Copy the stretch of rows from the line containing "You are a GUI" through the line containing "Action: click(x=1259, y=12)", both lines included. Leave out the pictures.

_ _ _

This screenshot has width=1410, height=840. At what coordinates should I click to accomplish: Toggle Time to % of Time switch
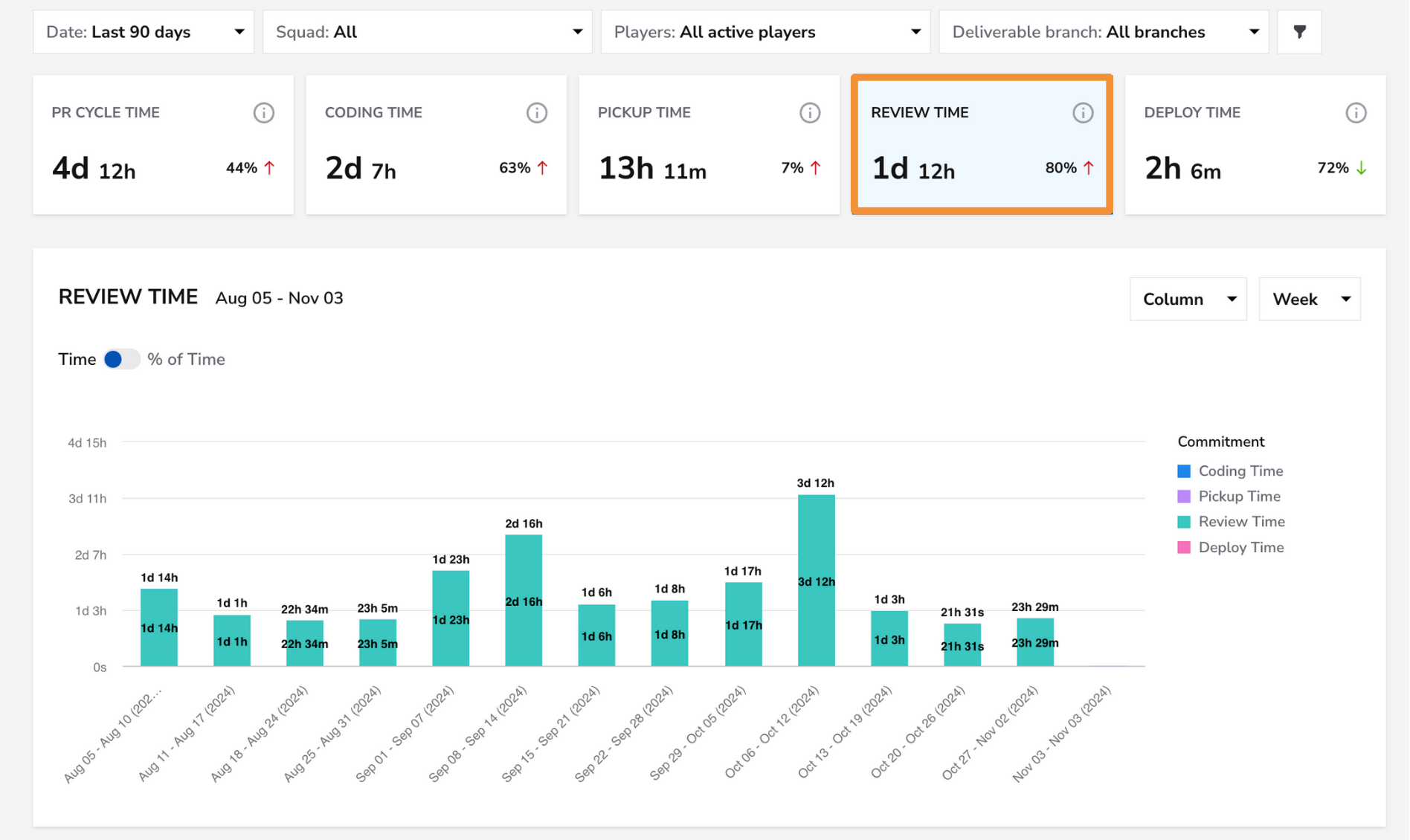(x=121, y=359)
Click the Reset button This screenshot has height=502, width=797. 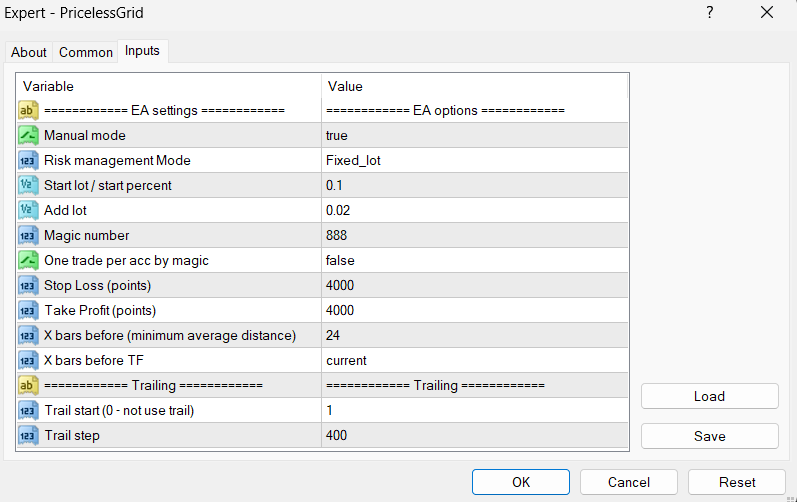[737, 482]
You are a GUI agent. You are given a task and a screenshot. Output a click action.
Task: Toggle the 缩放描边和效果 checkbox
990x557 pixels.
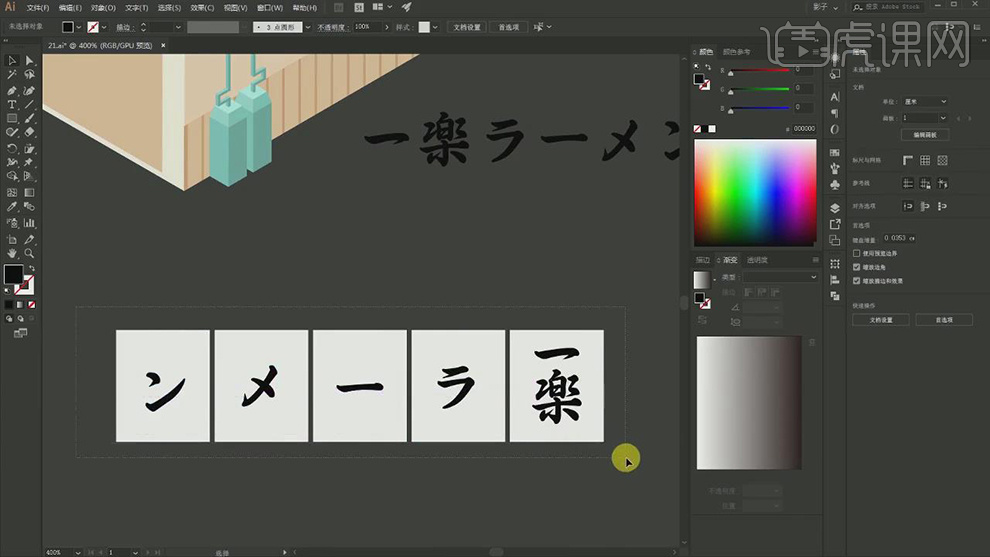point(856,281)
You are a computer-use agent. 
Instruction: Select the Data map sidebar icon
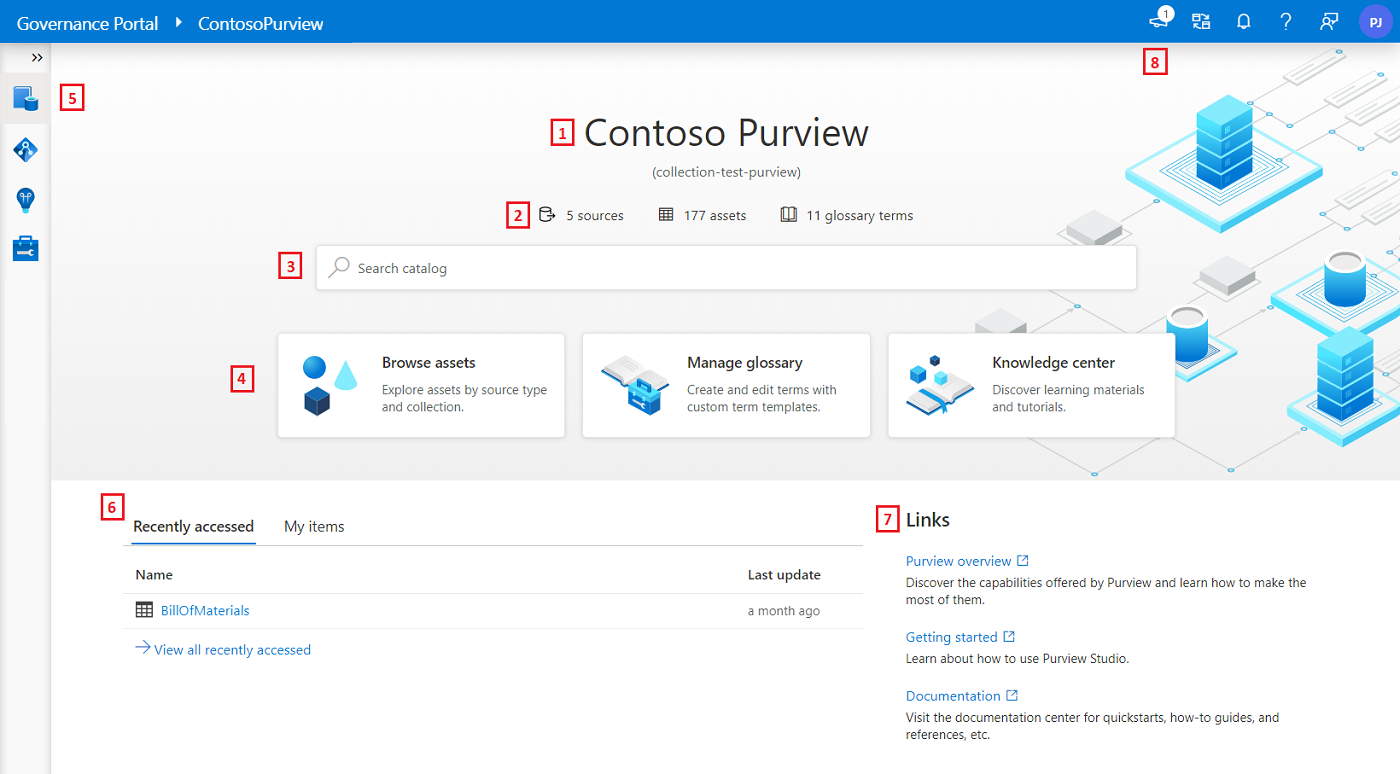click(24, 149)
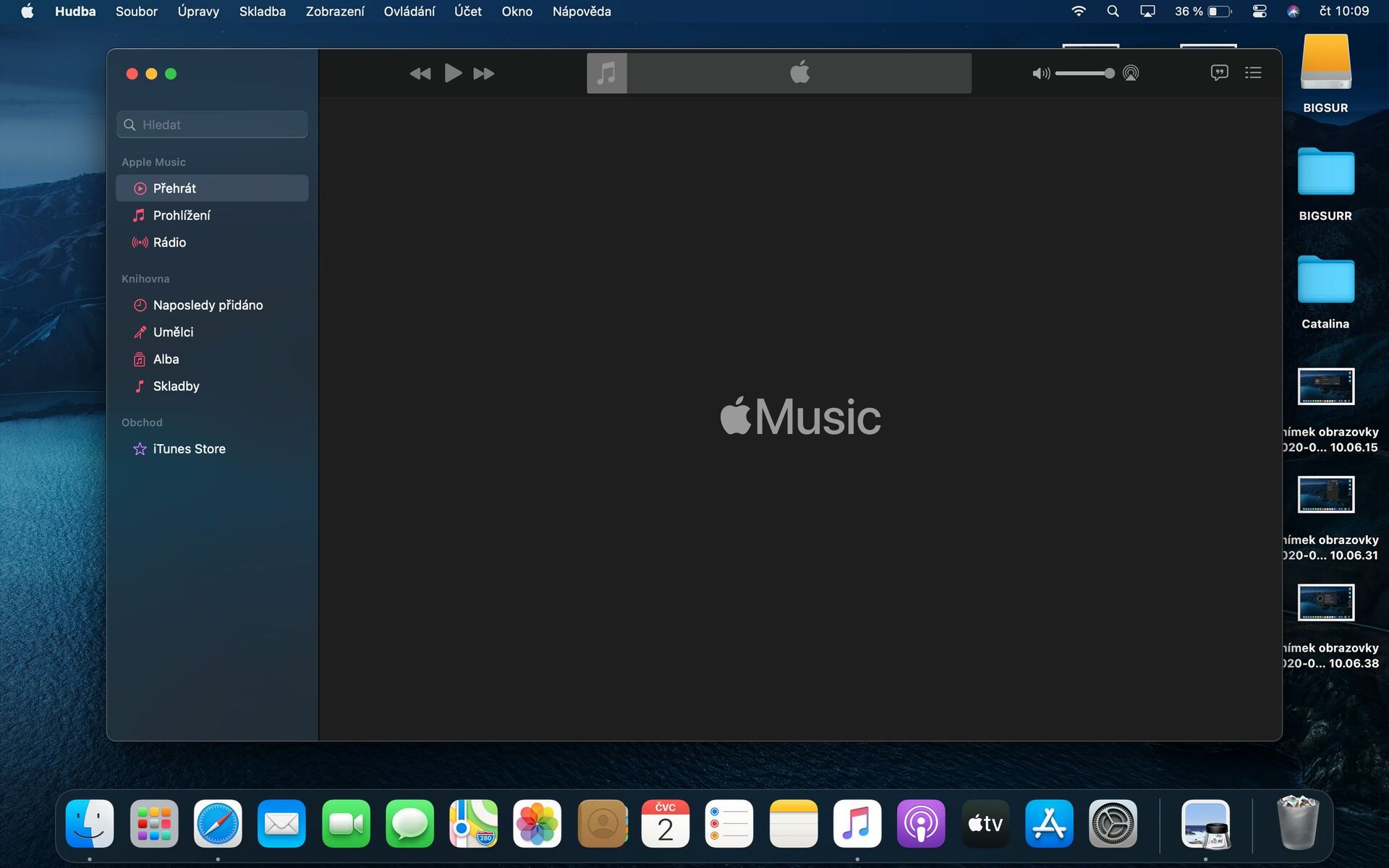The image size is (1389, 868).
Task: Open Control Center in menu bar
Action: click(x=1259, y=12)
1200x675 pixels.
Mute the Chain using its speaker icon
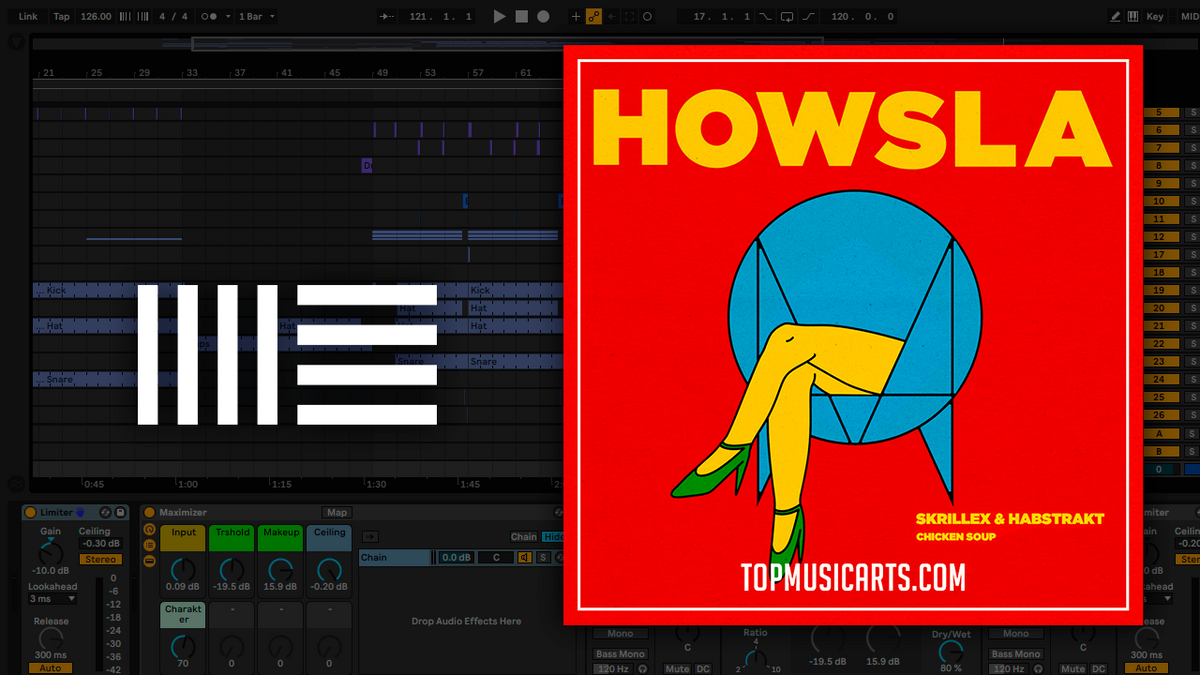click(525, 556)
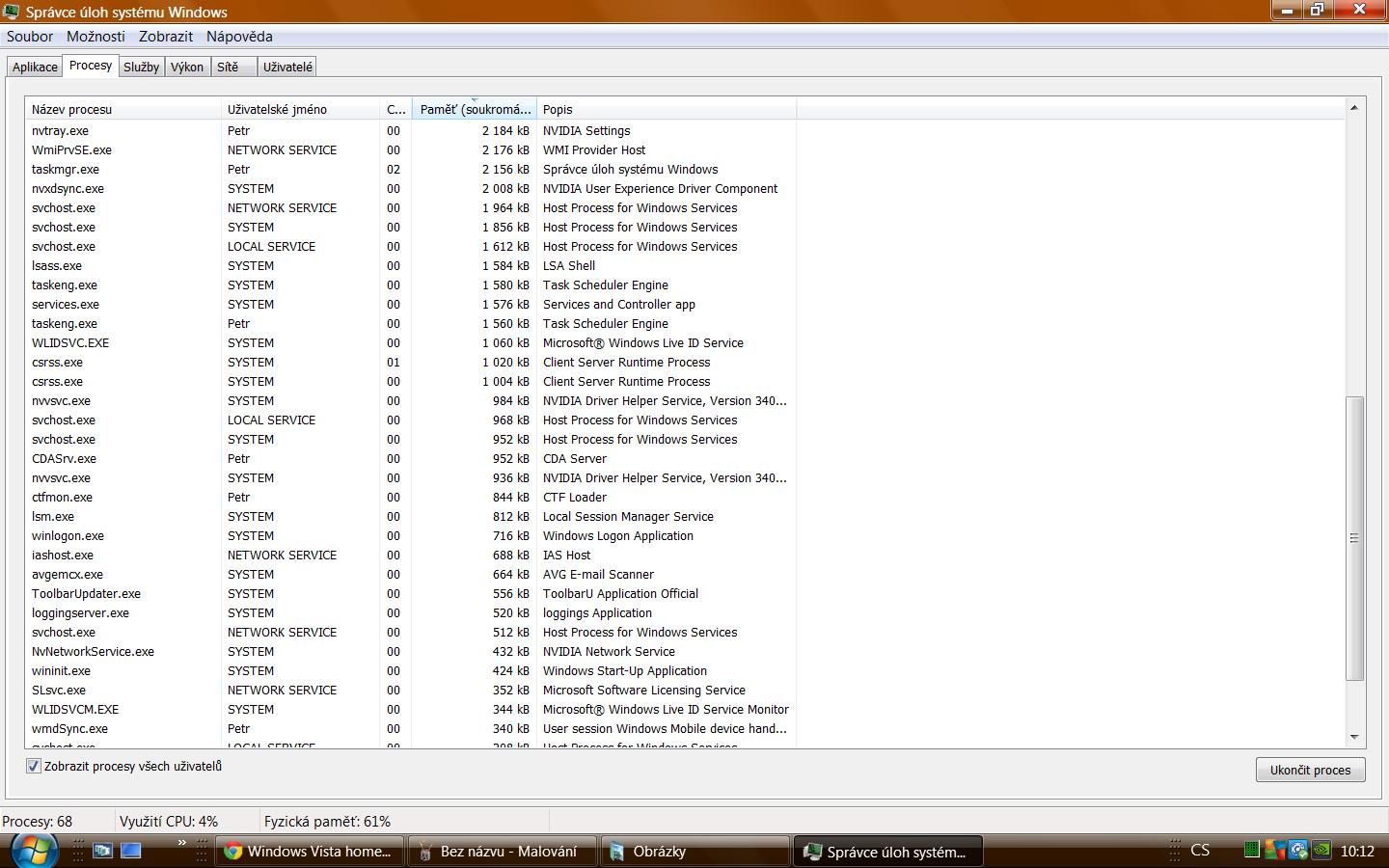Click the green CPU usage tray icon

point(1251,850)
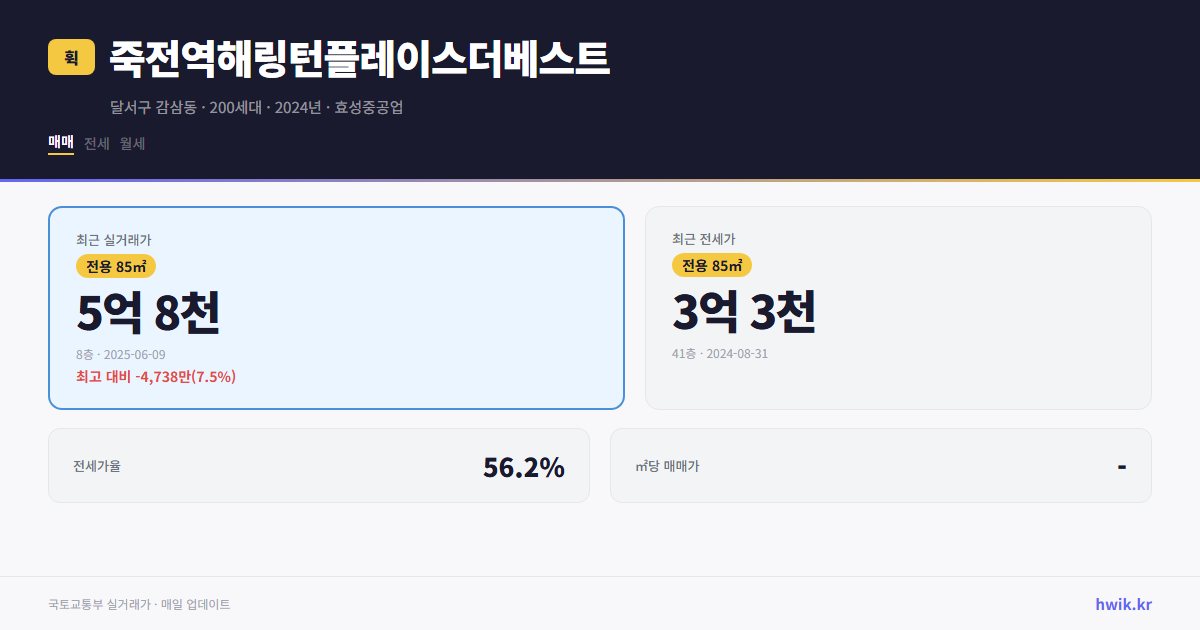Select the 매매 tab

59,143
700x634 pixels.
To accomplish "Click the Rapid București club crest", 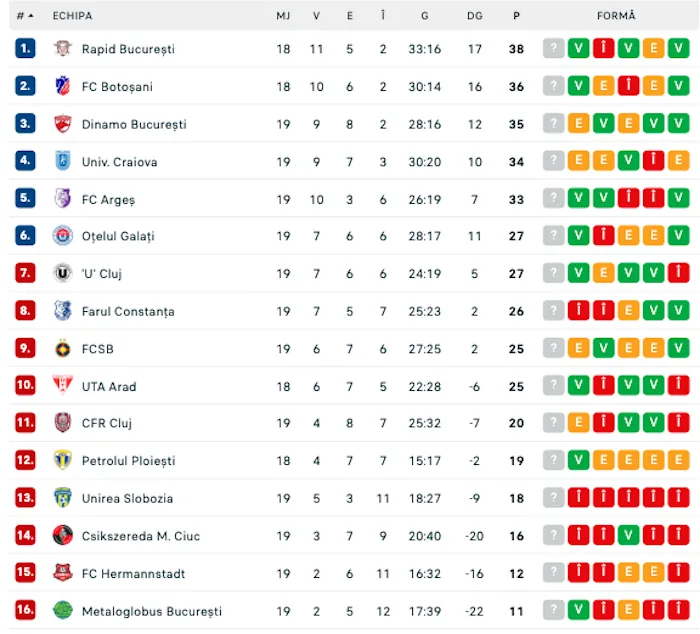I will (x=62, y=48).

_ _ _

- **RESULT FOR THIS TASK**:
You are a GUI agent. You are given a task and a screenshot. Output a click action.
Task: Toggle the 缩放描边和效果 checkbox
990x557 pixels.
point(856,281)
You are a computer-use agent. 
Instruction: Select the Data map sidebar icon
click(24, 149)
The image size is (1389, 868).
Task: Open Control Center in menu bar
Action: click(x=1259, y=12)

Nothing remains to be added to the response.